November 26, 2010

Sleep apnea, comparative effectiveness and the future

The need for comparative effectiveness research follows from a recognition that we, as a country, don't have unlimited resources to expend on the delivery of healthcare; particularly as it relates to medical devices.

It makes sense for healthcare payors to pay for what works and not what doesn't. That said, there is very little incentive for innovation if the hurdle of effectiveness is so high that medical device manufacturers are reluctant to spend the money in research and development.

For those using Positive Airway Pressure therapy to treat obstructive sleep apnea, the question of comparative effectiveness can be an concern, especially when there is innovative technology available to make treatment more effective or more comfortable.

Recently I attended a breakfast meeting hosted by the publishers of Health Affairs. Their October issue of the publication was dedicated to the question of comparative effectiveness. While the entire issue is worth reviewing there was one article of particular interest to me.

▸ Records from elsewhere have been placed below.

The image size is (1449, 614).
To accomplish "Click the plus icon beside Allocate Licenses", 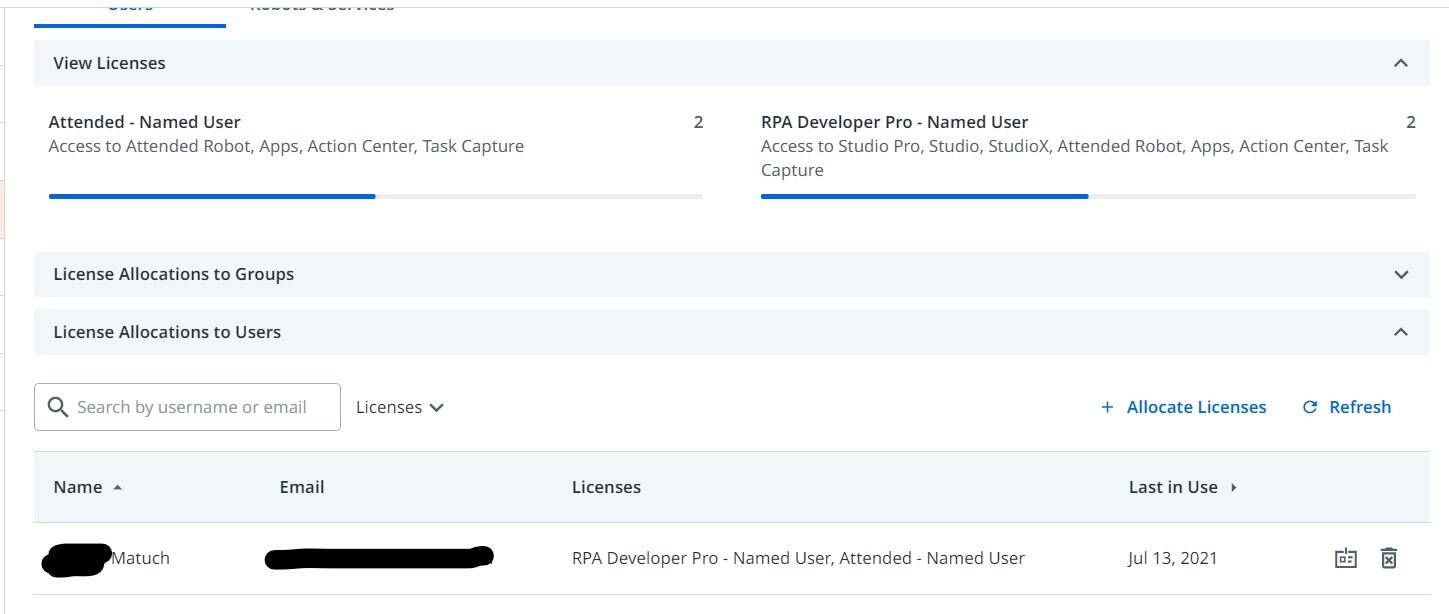I will [1107, 407].
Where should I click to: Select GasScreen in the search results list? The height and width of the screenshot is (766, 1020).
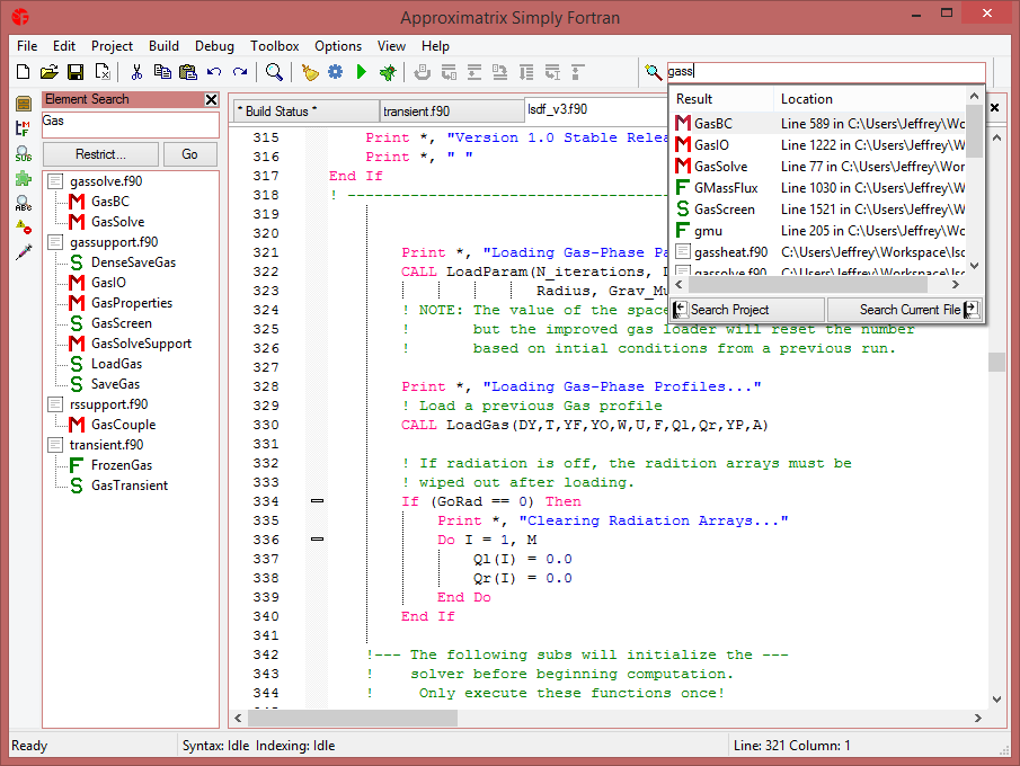coord(724,209)
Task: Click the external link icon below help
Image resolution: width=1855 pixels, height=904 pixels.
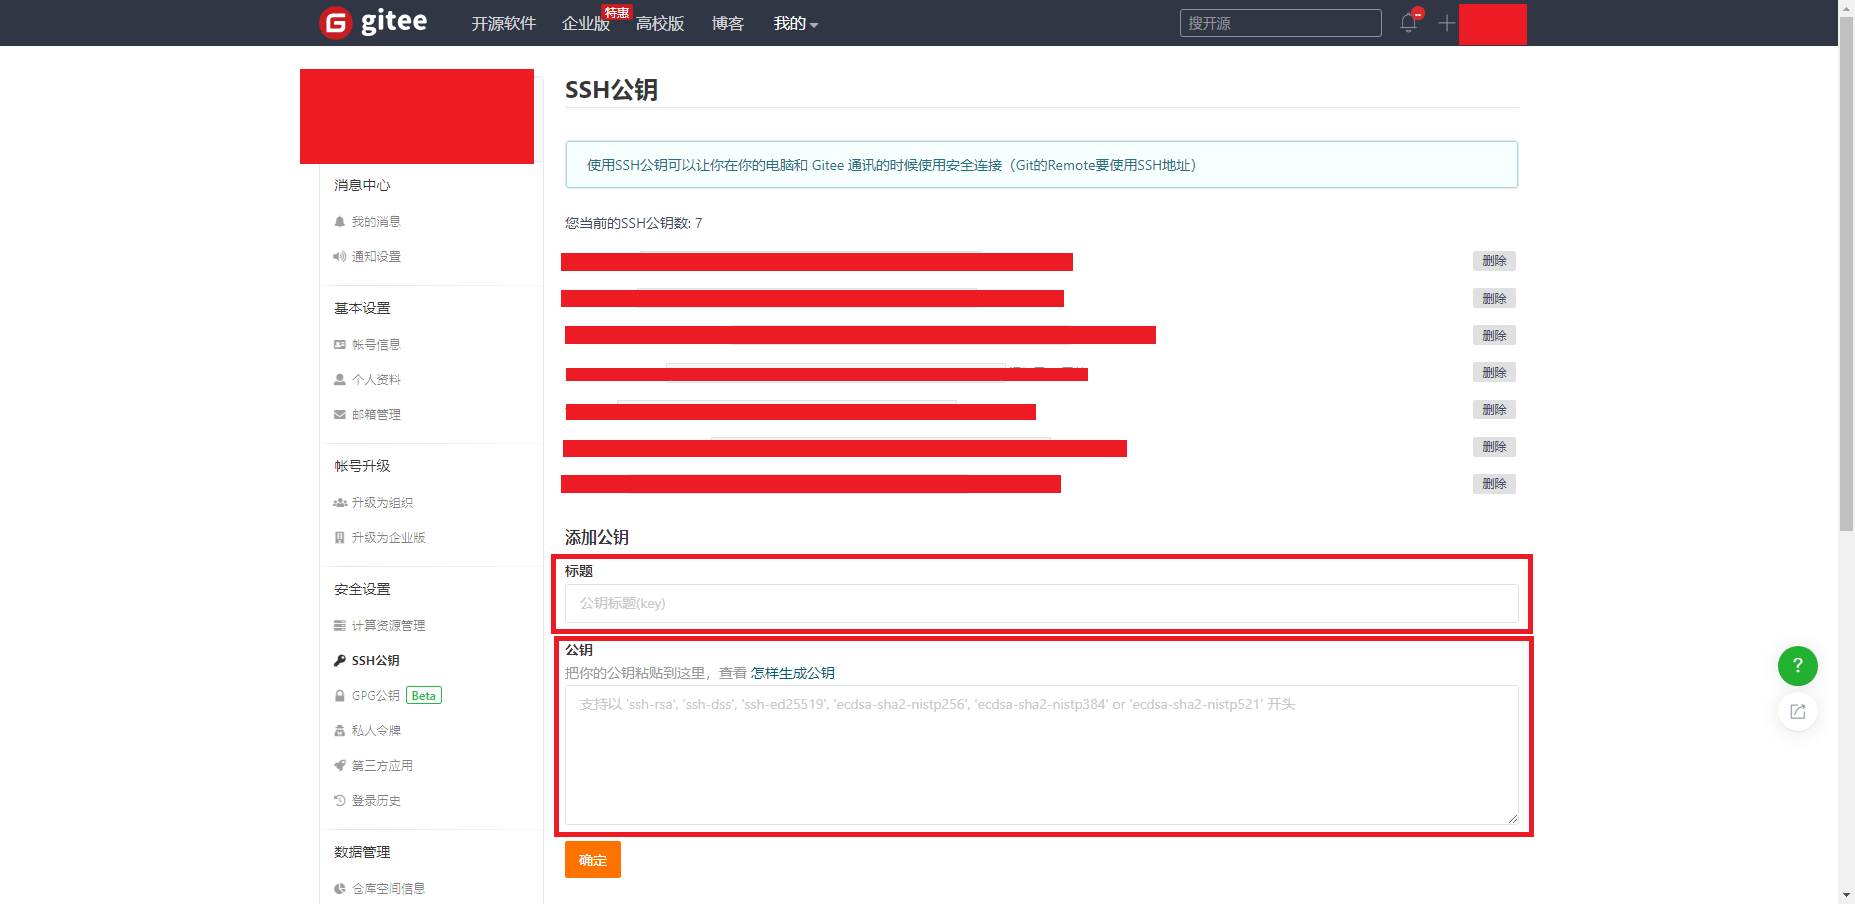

Steven Pearson and Peter Bach considered a way to incorporate comparative effectiveness into the reimbursement scheme for Medicare. Quoting from the article: "Upon making a new coverage decision, Medicare would assign the service (added - heath care item) to one of three payment categories based on the evidence of comparative clinical effectiveness. After an initial three-year period, if services with insufficient evidence do not provide additional evidence demonstrating superior clinical effectiveness, payment would drop to reference pricing levels."

This strategy allows for companies introducing new technology to get three years of "dynamic pricing" and to allow for the manufacturers and clinicians to perform research to demonstrate superior effectiveness of existing therapies.

The recently published draft comparative effectiveness review on the diagnosis and treatment of obstructive sleep apnea in adults did not find compelling research to show the superiority of other PAP therapy over traditional CPAP.

How this report is used could make it harder for device manufacturers to realize a higher rate of reimbursement for more sophisticated technology. But using the scheme proposed by Pearson and Bach there could be some additional benefit pending the clinical outcome data to justify a high reimbursement.

Dr. Berwick, if you are listening... I think incorporating comparative effectiveness model proposed in Health Affairs into what Medicare will reimburse and at what rate makes a lot of sense, particularly when it comes to therapies (PAP and OAT)for the treatment of Obstructive Sleep Apnea.


Snoring Elephant said...

I agree fully with your blog.

It will be interesting on the amount spent on re-tritration as opposed to the auto PAP.

Anonymous said...

Problem is that cochrane reviews of technological advances associated with PAP devices show very little effect. It can be difficult to show an effect for any one technological change, relative to the overall effect of PAP therapy. Not saying that everyone should be on fixed pressure, but that technological advances alone are not a silver bullet for PAP therapy. It simply takes work on the parts of both patient and provider, and the real issue is the lack of reimbursement for the required work (ie, provider time) that is necessary once someones starts on therapy.